---- Input

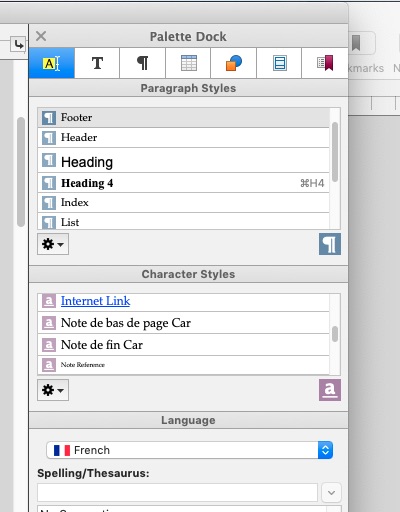400x512 pixels.
Task: Open the French language dropdown
Action: (189, 450)
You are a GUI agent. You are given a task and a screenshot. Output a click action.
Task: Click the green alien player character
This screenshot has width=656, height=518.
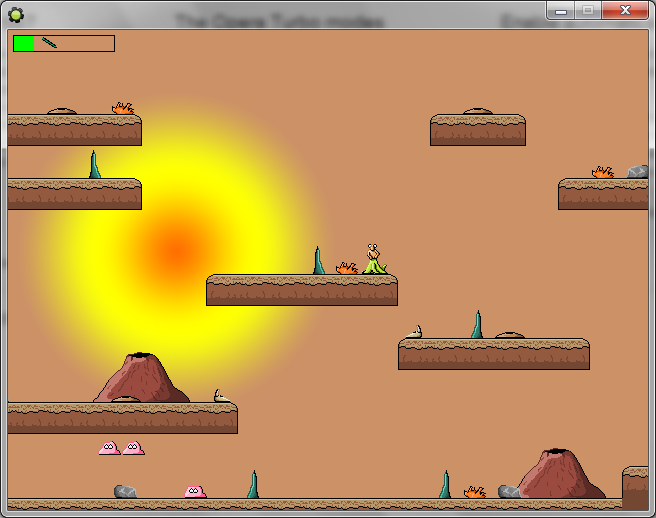tap(374, 259)
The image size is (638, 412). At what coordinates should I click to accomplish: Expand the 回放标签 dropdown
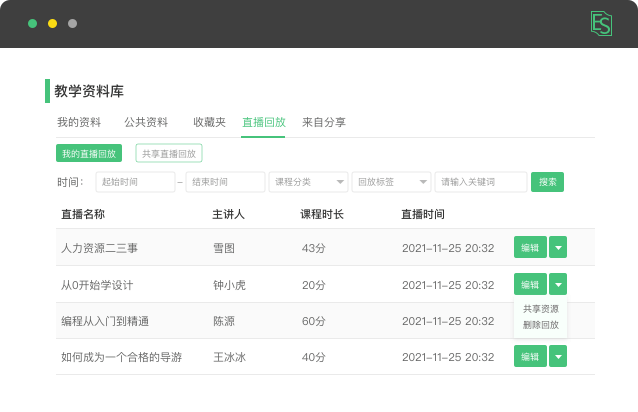(392, 182)
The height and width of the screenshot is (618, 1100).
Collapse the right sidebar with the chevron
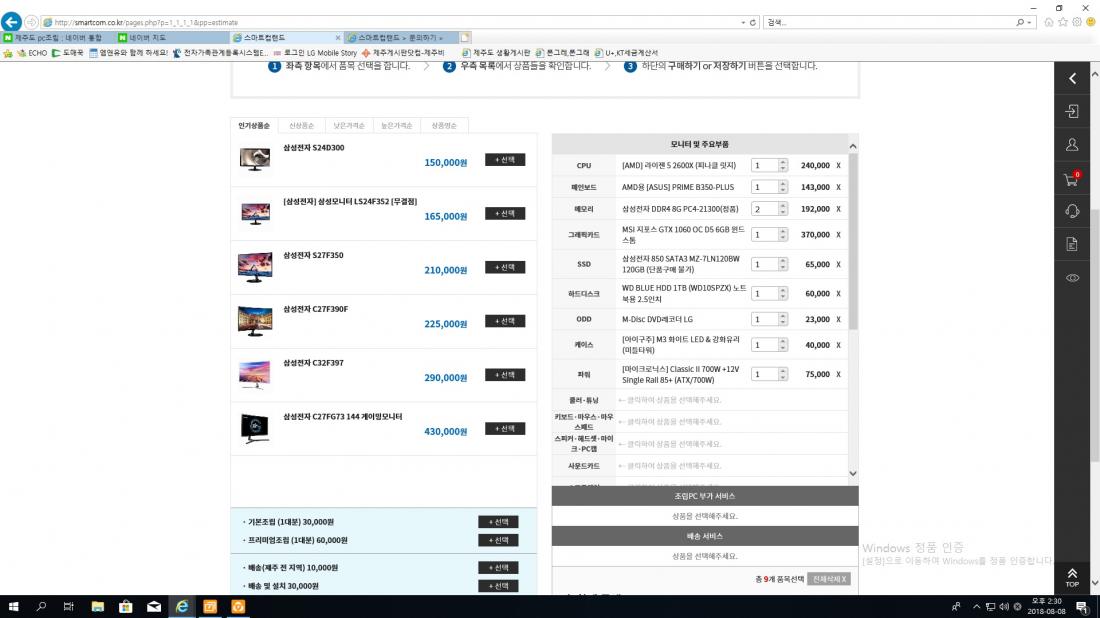1072,78
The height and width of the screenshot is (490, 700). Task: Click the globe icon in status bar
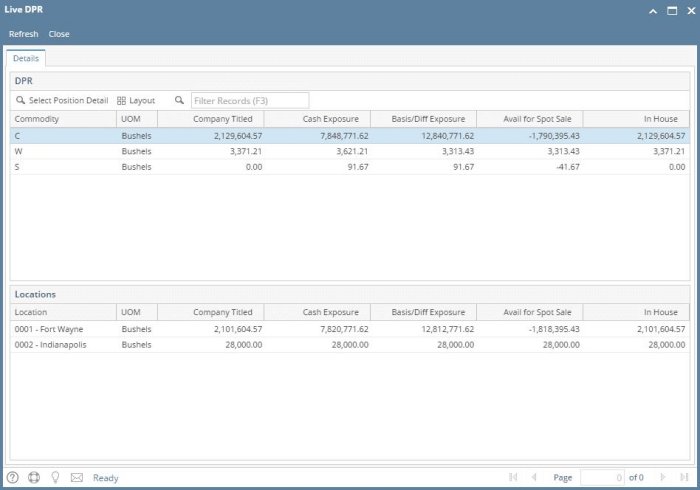click(x=34, y=477)
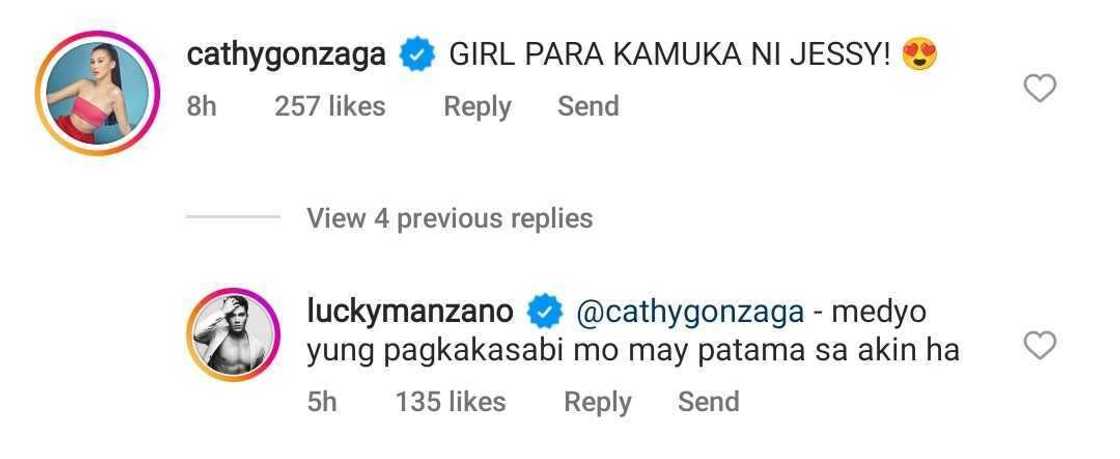Like luckymanzano's reply with the heart icon
Image resolution: width=1120 pixels, height=459 pixels.
1041,346

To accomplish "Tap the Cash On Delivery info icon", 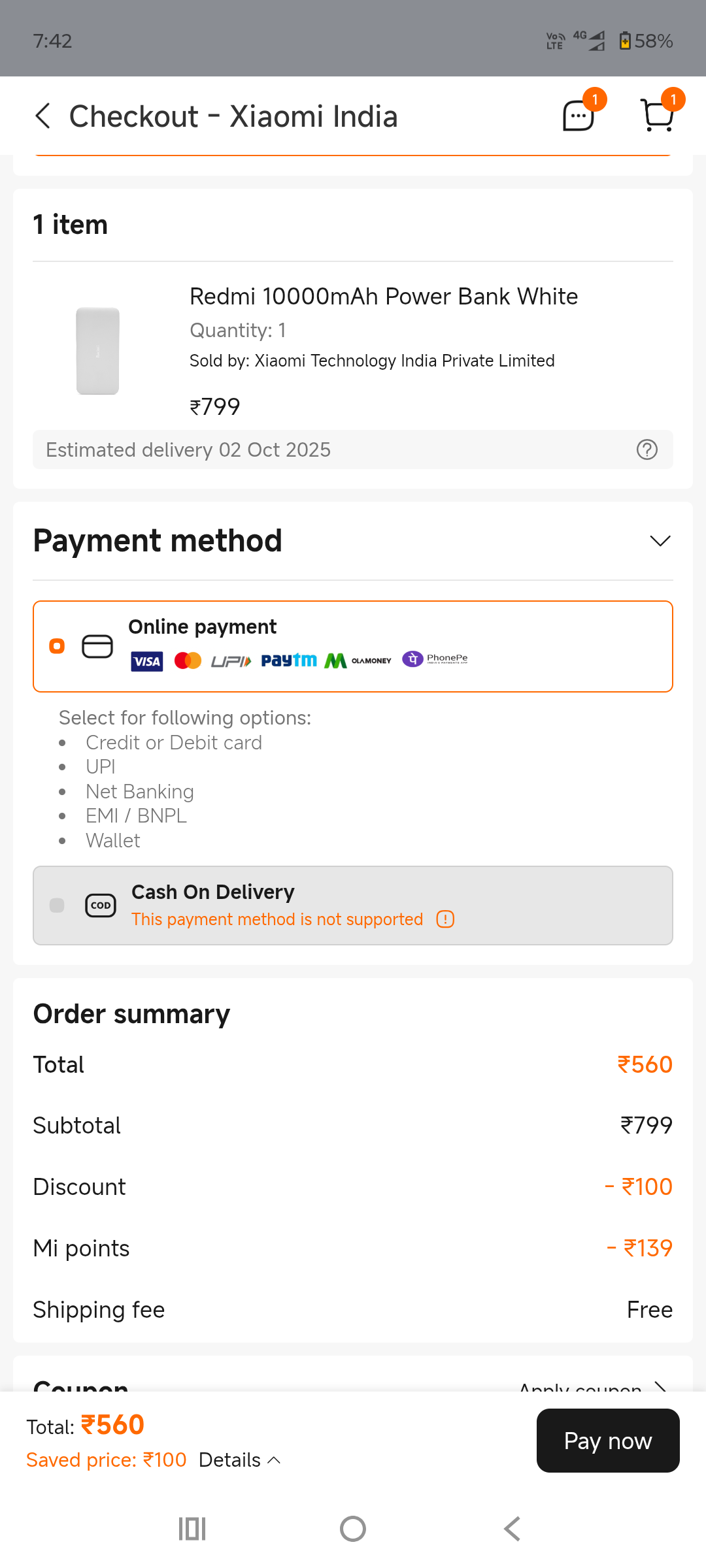I will click(x=445, y=919).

--------

In the listing above, find the line containing "Task: Click the green alien player character" and the line containing "The height and width of the screenshot is (618, 1100).", then return both of them and every line between, exactly, without pictures.

Task: Click the green alien player character
This screenshot has width=656, height=518.
tap(374, 259)
The image size is (638, 412). At what coordinates should I click to accomplish: Expand the 回放标签 dropdown
(392, 182)
The height and width of the screenshot is (618, 1100).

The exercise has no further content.